(Gegevensregels):
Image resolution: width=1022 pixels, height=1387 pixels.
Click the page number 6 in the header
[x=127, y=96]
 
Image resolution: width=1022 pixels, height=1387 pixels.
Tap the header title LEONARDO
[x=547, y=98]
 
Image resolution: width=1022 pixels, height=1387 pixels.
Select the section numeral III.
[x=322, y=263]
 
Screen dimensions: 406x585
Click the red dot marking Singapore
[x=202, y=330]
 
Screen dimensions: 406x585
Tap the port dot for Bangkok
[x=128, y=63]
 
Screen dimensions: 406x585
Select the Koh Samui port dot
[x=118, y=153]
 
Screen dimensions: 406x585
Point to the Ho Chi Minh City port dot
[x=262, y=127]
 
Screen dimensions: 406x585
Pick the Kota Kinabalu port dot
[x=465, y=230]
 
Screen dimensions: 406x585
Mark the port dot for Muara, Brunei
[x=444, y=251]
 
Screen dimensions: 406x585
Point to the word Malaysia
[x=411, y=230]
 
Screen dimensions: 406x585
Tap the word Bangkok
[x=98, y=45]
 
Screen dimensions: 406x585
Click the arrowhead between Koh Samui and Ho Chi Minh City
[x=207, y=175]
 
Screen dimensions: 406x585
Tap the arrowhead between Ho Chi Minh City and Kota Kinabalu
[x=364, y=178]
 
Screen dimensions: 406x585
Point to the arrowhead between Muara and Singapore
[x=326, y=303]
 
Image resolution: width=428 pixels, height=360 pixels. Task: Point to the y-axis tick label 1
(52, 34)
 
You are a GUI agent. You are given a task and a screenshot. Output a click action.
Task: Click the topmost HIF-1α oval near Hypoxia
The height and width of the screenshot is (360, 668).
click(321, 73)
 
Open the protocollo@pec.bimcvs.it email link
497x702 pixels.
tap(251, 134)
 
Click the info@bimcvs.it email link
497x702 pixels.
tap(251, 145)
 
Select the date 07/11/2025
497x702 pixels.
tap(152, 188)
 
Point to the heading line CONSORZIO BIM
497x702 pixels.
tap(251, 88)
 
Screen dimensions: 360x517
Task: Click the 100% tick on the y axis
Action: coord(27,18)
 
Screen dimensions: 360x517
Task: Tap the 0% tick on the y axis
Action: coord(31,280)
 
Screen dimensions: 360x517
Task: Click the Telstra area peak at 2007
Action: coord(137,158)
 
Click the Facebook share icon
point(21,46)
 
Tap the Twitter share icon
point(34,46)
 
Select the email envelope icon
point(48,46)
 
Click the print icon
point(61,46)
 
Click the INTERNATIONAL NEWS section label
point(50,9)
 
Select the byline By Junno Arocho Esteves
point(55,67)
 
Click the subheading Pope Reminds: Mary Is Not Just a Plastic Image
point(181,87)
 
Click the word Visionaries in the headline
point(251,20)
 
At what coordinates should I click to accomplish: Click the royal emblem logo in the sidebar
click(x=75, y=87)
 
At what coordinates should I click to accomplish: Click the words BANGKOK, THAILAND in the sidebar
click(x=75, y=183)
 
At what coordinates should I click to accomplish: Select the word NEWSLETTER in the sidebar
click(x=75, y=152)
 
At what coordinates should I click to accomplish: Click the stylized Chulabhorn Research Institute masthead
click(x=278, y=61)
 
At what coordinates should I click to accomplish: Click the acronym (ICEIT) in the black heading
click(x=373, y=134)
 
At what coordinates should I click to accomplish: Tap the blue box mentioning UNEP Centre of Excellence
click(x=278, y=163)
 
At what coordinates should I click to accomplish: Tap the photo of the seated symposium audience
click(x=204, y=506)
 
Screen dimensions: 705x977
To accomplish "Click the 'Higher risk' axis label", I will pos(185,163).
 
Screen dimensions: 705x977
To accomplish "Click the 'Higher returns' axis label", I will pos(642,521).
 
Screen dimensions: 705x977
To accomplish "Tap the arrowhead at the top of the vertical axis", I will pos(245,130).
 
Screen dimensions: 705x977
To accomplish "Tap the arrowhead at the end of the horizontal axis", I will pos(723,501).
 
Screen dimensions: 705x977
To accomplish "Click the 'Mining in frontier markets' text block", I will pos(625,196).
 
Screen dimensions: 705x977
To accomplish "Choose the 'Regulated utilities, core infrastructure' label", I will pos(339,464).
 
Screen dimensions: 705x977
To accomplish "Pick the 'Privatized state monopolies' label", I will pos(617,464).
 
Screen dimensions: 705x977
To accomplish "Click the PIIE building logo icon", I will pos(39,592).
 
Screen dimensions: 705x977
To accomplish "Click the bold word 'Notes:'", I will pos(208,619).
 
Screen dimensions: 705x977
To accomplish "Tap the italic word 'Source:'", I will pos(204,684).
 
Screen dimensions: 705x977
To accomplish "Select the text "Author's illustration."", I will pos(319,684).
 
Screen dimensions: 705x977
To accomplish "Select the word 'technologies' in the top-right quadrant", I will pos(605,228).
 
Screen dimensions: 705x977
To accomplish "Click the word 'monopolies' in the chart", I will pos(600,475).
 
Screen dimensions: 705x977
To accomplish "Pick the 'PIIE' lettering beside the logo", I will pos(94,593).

(Schriftelijke opdracht): Schrijf alle records hierboven letterlijk over, zonder iets weg te laten of te veranderen.

(Volledig antwoord):
Image resolution: width=1022 pixels, height=1387 pixels.
Click the page number 6 in the header
[x=127, y=96]
 
Image resolution: width=1022 pixels, height=1387 pixels.
Tap the header title LEONARDO
[x=547, y=98]
 
Image resolution: width=1022 pixels, height=1387 pixels.
Select the section numeral III.
[x=322, y=263]
 
Screen dimensions: 406x585
Click the red dot marking Singapore
[x=202, y=330]
 
Screen dimensions: 406x585
Tap the port dot for Bangkok
[x=128, y=63]
 
Screen dimensions: 406x585
Select the Koh Samui port dot
[x=118, y=153]
 
Screen dimensions: 406x585
Point to the Ho Chi Minh City port dot
[x=262, y=127]
 
Screen dimensions: 406x585
Pick the Kota Kinabalu port dot
[x=465, y=230]
 
Screen dimensions: 406x585
Mark the port dot for Muara, Brunei
[x=444, y=251]
 
Screen dimensions: 406x585
Point to the word Malaysia
[x=411, y=230]
 
Screen dimensions: 406x585
Tap the word Bangkok
[x=98, y=45]
 
Screen dimensions: 406x585
Click the arrowhead between Koh Samui and Ho Chi Minh City
[x=207, y=175]
 
Screen dimensions: 406x585
Tap the arrowhead between Ho Chi Minh City and Kota Kinabalu
[x=364, y=178]
 
Screen dimensions: 406x585
Point to the arrowhead between Muara and Singapore
[x=326, y=303]
 
Image resolution: width=428 pixels, height=360 pixels. Task: Point to the y-axis tick label 1
(52, 34)
 
You are a GUI agent. You are given a task and a screenshot. Output a click action.
Task: Click the topmost HIF-1α oval near Hypoxia
The height and width of the screenshot is (360, 668).
click(321, 73)
 
Open the protocollo@pec.bimcvs.it email link
497x702 pixels.
tap(251, 134)
 
Click the info@bimcvs.it email link
497x702 pixels.
tap(251, 145)
 
Select the date 07/11/2025
497x702 pixels.
tap(152, 188)
 
Point to the heading line CONSORZIO BIM
497x702 pixels.
tap(251, 88)
 
Screen dimensions: 360x517
Task: Click the 100% tick on the y axis
Action: coord(27,18)
 
Screen dimensions: 360x517
Task: Tap the 0% tick on the y axis
Action: coord(31,280)
 
Screen dimensions: 360x517
Task: Click the Telstra area peak at 2007
Action: coord(137,158)
 
Click the Facebook share icon
point(21,46)
 
Tap the Twitter share icon
point(34,46)
 
Select the email envelope icon
point(48,46)
 
Click the print icon
point(61,46)
 
Click the INTERNATIONAL NEWS section label
point(50,9)
 
Select the byline By Junno Arocho Esteves
point(55,67)
 
Click the subheading Pope Reminds: Mary Is Not Just a Plastic Image
point(181,87)
 
Click the word Visionaries in the headline
point(251,20)
 
At what coordinates should I click to accomplish: Click the royal emblem logo in the sidebar
click(x=75, y=87)
 
At what coordinates should I click to accomplish: Click the words BANGKOK, THAILAND in the sidebar
click(x=75, y=183)
 
At what coordinates should I click to accomplish: Select the word NEWSLETTER in the sidebar
click(x=75, y=152)
 
At what coordinates should I click to accomplish: Click the stylized Chulabhorn Research Institute masthead
click(x=278, y=61)
 
At what coordinates should I click to accomplish: Click the acronym (ICEIT) in the black heading
click(x=373, y=134)
 
At what coordinates should I click to accomplish: Tap the blue box mentioning UNEP Centre of Excellence
click(x=278, y=163)
 
At what coordinates should I click to accomplish: Tap the photo of the seated symposium audience
click(x=204, y=506)
 
Screen dimensions: 705x977
To accomplish "Click the 'Higher risk' axis label", I will pos(185,163).
 
Screen dimensions: 705x977
To accomplish "Click the 'Higher returns' axis label", I will pos(642,521).
 
Screen dimensions: 705x977
To accomplish "Tap the arrowhead at the top of the vertical axis", I will pos(245,130).
 
Screen dimensions: 705x977
To accomplish "Tap the arrowhead at the end of the horizontal axis", I will pos(723,501).
 
Screen dimensions: 705x977
To accomplish "Click the 'Mining in frontier markets' text block", I will pos(625,196).
 
Screen dimensions: 705x977
To accomplish "Choose the 'Regulated utilities, core infrastructure' label", I will pos(339,464).
 
Screen dimensions: 705x977
To accomplish "Pick the 'Privatized state monopolies' label", I will pos(617,464).
 
Screen dimensions: 705x977
To accomplish "Click the PIIE building logo icon", I will pos(39,592).
 
Screen dimensions: 705x977
To accomplish "Click the bold word 'Notes:'", I will pos(208,619).
 
Screen dimensions: 705x977
To accomplish "Tap the italic word 'Source:'", I will pos(204,684).
 
Screen dimensions: 705x977
To accomplish "Select the text "Author's illustration."", I will pos(319,684).
 
Screen dimensions: 705x977
To accomplish "Select the word 'technologies' in the top-right quadrant", I will pos(605,228).
 
Screen dimensions: 705x977
To accomplish "Click the word 'monopolies' in the chart", I will pos(600,475).
 
Screen dimensions: 705x977
To accomplish "Pick the 'PIIE' lettering beside the logo", I will pos(94,593).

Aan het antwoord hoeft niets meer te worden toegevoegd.